---------- Extracted records ----------

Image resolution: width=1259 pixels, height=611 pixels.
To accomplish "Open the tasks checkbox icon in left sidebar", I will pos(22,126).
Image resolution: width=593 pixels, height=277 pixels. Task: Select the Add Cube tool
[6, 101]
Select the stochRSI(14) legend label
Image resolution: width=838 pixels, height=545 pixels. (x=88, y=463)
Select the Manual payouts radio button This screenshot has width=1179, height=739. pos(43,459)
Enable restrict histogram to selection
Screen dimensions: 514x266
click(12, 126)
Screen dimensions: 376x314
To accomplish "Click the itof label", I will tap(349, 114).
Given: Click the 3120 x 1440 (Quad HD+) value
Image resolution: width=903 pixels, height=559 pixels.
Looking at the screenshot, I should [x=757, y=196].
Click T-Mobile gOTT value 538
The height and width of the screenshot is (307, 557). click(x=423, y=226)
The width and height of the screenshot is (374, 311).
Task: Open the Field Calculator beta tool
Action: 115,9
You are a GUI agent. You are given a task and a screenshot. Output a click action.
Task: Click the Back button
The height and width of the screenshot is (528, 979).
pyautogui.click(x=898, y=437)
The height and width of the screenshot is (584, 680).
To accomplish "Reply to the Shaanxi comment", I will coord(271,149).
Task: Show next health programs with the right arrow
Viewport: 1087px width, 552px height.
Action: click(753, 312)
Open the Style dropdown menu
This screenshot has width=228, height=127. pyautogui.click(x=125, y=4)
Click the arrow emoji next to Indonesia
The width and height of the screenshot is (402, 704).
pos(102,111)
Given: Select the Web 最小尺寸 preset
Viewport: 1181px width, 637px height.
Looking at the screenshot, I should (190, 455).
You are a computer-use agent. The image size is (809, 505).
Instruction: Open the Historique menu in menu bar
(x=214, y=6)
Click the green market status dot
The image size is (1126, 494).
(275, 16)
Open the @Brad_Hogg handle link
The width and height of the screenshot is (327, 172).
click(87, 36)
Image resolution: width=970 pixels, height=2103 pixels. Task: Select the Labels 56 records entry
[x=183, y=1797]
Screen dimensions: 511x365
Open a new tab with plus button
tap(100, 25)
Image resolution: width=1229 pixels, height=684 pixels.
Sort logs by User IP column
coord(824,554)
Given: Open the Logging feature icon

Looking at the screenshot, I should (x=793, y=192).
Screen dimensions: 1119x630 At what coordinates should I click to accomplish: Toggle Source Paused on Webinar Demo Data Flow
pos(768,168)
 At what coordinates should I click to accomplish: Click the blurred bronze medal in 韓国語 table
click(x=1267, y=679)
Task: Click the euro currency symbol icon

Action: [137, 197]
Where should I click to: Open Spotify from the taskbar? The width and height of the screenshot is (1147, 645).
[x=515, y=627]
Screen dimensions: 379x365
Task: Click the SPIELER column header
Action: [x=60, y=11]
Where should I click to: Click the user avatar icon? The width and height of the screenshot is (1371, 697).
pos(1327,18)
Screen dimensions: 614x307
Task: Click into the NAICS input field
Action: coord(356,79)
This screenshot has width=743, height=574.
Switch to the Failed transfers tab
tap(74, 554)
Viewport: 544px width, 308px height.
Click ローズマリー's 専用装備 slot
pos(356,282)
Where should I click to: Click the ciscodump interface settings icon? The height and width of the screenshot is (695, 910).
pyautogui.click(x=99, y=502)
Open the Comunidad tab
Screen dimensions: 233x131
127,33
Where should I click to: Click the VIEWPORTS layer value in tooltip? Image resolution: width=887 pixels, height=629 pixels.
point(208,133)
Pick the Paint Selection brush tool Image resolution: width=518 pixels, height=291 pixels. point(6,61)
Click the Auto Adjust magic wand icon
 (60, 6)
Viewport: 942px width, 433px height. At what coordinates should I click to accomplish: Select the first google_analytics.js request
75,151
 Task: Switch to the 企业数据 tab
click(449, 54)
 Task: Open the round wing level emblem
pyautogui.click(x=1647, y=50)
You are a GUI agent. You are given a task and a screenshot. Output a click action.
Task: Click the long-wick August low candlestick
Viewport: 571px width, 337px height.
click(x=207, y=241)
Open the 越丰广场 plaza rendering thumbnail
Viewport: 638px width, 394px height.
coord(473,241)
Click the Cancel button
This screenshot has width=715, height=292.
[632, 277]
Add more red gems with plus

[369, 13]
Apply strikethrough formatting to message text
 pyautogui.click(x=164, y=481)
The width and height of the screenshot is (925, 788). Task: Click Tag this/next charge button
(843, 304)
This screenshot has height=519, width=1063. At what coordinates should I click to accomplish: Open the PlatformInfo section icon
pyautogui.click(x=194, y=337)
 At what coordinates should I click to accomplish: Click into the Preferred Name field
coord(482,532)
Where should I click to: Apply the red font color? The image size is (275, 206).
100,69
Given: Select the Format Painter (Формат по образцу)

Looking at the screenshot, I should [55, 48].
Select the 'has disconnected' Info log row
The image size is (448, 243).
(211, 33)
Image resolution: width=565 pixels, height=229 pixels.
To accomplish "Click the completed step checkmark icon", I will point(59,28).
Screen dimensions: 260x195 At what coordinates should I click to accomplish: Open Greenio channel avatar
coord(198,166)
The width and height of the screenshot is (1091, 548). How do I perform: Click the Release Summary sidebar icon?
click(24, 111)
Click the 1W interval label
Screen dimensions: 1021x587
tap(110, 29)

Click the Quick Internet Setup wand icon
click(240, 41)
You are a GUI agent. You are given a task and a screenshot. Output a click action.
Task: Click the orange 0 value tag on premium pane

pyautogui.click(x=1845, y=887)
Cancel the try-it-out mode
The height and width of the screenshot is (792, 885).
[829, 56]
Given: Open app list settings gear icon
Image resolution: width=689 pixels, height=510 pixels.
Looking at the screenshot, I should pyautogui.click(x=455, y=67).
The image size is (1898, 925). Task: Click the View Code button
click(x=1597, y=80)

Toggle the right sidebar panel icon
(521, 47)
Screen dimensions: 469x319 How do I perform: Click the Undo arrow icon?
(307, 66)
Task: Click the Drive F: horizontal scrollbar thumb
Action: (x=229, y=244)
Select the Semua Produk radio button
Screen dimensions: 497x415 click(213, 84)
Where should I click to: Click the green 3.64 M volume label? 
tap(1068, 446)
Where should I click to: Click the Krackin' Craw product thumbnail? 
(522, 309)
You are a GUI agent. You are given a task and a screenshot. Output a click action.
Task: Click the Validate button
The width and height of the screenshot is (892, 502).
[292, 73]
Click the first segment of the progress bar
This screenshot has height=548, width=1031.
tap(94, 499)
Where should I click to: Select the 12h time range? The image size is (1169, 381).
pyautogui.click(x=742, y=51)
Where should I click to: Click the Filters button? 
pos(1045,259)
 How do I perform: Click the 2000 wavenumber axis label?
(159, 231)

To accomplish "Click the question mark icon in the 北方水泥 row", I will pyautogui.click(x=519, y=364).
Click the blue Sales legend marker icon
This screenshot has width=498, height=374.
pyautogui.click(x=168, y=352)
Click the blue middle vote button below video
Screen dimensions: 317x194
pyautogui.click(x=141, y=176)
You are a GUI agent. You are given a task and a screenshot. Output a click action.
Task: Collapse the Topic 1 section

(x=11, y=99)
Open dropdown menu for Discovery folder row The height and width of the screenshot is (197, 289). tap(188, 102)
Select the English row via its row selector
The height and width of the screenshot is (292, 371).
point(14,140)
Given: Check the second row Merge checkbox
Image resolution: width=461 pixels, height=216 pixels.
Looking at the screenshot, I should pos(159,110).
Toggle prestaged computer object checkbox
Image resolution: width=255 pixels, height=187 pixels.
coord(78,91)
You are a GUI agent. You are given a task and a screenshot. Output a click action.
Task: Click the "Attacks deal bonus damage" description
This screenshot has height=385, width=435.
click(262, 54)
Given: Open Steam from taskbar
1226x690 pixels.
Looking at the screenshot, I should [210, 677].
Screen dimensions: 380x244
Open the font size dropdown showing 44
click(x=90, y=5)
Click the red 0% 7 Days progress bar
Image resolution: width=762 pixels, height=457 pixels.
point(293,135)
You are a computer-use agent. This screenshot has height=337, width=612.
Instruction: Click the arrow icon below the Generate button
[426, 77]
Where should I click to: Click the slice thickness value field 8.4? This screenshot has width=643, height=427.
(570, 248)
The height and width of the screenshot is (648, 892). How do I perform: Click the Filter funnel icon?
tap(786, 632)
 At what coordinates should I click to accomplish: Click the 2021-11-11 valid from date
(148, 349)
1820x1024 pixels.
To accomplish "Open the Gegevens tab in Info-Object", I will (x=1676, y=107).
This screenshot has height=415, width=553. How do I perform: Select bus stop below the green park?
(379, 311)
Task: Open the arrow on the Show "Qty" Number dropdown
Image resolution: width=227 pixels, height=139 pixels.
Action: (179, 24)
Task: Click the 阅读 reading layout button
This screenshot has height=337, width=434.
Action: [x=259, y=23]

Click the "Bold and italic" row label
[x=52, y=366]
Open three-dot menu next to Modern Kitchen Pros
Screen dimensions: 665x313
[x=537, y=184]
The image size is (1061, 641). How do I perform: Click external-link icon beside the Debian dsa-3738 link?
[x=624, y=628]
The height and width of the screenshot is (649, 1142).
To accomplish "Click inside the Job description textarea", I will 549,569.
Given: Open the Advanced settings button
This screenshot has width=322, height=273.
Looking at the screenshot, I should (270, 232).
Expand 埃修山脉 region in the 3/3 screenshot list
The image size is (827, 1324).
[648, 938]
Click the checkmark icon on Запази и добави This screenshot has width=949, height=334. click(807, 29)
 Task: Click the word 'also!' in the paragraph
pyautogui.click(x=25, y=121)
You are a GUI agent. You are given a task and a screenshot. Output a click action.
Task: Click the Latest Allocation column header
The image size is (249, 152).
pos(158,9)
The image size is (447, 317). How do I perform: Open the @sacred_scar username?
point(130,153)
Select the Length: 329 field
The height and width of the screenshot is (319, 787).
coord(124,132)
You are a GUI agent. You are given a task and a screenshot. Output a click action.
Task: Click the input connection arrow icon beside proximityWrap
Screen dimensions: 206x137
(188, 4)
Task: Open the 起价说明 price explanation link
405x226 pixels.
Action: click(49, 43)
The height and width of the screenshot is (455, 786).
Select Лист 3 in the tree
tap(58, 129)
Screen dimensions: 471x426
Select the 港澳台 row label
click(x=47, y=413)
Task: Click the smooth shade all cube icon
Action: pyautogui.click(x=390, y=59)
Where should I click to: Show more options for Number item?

----------

» Short exercise
Could you write out again the part that opens with the line containing "Screen dimensions: 511x365" and closes with the line containing "pos(768,168)", switching "plus button" to "add button" and leaving everything else unchanged?

» Answer to this exercise
Screen dimensions: 511x365
Open a new tab with add button
tap(100, 25)
Image resolution: width=1229 pixels, height=684 pixels.
Sort logs by User IP column
coord(824,554)
Given: Open the Logging feature icon

Looking at the screenshot, I should (x=793, y=192).
Screen dimensions: 1119x630 At what coordinates should I click to accomplish: Toggle Source Paused on Webinar Demo Data Flow
pos(768,168)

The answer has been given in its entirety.